> [Record set]
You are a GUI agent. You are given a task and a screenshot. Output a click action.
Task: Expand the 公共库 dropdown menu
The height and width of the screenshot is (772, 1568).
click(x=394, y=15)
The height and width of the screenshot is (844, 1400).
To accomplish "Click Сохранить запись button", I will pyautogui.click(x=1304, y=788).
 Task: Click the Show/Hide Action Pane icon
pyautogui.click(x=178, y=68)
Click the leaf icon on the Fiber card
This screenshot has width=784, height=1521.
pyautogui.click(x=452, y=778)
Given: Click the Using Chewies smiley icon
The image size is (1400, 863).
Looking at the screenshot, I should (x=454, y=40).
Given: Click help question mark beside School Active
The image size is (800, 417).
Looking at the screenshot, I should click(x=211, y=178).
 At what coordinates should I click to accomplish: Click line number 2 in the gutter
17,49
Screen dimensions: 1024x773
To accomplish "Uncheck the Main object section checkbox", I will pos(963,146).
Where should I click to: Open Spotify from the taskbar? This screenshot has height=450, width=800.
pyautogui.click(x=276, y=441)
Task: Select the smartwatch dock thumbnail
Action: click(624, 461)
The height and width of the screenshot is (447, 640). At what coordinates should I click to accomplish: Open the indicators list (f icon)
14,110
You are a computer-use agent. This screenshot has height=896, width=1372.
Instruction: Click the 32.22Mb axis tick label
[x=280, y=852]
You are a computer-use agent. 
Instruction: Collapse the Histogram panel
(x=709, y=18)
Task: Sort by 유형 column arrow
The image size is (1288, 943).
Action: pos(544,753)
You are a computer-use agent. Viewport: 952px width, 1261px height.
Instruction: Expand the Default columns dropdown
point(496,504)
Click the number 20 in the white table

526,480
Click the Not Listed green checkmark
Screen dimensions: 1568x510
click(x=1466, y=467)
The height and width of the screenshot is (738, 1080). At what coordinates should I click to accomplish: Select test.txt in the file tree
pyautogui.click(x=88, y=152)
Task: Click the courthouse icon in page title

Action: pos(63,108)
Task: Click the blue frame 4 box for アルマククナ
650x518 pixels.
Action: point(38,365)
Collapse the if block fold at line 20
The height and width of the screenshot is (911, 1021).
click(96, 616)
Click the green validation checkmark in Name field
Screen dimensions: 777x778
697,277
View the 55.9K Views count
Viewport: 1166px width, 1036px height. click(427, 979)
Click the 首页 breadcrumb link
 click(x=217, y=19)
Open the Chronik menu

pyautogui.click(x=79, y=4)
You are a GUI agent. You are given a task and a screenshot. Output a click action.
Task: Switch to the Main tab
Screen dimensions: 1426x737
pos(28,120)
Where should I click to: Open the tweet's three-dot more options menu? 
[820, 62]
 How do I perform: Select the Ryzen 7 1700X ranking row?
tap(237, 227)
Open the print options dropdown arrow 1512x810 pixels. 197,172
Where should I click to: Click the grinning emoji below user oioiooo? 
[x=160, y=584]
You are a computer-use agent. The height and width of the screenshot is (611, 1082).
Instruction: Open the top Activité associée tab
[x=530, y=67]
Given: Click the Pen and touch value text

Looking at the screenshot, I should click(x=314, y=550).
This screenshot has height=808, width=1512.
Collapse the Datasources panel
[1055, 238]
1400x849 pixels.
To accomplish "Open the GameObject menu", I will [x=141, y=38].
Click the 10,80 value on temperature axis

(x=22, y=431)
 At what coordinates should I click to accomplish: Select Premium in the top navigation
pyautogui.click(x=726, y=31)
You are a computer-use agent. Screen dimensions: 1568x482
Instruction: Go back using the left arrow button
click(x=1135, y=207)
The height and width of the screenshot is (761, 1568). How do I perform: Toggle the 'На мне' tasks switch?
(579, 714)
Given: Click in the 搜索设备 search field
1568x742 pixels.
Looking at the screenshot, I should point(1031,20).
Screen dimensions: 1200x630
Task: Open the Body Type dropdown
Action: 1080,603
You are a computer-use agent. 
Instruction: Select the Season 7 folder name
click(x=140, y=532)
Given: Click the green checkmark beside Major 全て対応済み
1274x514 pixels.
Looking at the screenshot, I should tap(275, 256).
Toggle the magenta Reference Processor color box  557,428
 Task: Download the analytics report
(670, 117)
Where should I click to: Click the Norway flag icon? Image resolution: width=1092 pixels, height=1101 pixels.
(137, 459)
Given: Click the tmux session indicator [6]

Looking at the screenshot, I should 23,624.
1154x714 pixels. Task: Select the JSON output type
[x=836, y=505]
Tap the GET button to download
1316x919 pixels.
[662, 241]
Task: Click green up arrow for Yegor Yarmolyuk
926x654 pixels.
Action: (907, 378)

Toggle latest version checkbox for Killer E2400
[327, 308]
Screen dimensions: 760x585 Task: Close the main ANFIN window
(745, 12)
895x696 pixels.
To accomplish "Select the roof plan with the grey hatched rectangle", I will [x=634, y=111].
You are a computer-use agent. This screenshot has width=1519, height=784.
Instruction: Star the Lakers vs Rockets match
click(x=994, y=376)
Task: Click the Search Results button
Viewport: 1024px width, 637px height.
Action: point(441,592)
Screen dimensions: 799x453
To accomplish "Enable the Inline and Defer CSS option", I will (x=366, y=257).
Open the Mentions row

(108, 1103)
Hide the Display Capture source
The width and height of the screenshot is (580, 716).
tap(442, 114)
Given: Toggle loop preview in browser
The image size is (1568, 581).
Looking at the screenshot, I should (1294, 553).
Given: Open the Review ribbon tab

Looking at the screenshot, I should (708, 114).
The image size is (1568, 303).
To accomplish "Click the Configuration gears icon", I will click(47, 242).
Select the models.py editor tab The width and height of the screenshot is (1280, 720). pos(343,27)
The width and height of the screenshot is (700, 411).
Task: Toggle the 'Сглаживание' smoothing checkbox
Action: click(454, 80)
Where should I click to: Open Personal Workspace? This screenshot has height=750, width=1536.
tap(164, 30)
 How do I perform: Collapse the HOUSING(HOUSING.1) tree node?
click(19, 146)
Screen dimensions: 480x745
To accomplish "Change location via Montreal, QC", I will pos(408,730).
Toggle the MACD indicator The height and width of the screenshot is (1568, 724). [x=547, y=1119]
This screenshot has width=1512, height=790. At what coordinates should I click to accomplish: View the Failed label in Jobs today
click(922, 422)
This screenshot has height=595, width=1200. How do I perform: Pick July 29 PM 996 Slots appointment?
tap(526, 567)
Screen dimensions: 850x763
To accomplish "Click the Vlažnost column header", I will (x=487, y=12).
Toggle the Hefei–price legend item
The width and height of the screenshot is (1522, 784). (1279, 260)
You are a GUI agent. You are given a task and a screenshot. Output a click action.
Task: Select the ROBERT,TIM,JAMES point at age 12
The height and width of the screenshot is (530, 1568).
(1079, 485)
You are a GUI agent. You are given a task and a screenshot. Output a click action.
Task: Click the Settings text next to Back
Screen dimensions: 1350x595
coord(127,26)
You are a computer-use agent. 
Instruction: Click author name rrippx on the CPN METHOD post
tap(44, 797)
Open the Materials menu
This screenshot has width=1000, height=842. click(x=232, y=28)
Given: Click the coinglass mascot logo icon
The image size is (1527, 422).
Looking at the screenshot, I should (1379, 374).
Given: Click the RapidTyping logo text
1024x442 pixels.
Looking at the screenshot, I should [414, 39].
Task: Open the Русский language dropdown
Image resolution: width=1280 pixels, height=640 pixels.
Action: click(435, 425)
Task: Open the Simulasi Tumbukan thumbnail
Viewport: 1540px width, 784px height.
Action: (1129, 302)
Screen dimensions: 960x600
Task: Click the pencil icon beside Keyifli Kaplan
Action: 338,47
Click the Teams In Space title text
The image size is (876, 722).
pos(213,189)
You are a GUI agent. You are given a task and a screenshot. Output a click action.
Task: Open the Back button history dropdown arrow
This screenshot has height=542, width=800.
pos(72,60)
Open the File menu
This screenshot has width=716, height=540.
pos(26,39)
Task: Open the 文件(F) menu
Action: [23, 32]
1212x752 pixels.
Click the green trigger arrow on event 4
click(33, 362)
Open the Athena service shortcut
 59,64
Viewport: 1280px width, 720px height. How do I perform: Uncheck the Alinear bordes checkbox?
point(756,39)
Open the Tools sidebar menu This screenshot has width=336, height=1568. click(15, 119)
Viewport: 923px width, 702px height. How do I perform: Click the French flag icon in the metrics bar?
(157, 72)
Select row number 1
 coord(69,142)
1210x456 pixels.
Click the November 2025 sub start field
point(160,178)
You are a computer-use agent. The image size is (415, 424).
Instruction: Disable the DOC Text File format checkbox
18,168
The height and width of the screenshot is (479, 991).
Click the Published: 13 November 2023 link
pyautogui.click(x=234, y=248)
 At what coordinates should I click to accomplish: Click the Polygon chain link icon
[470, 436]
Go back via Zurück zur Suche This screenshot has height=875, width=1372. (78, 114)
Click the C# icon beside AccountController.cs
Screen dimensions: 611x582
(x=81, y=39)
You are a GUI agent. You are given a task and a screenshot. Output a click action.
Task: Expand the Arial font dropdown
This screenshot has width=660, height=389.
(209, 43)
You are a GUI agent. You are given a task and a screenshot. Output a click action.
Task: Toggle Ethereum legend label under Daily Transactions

> [Your assignment] Reproduce each line of the material in which the string "logo" occurs.

> [Expected answer]
Given: Click the coinglass mascot logo icon
Given: Click the RapidTyping logo text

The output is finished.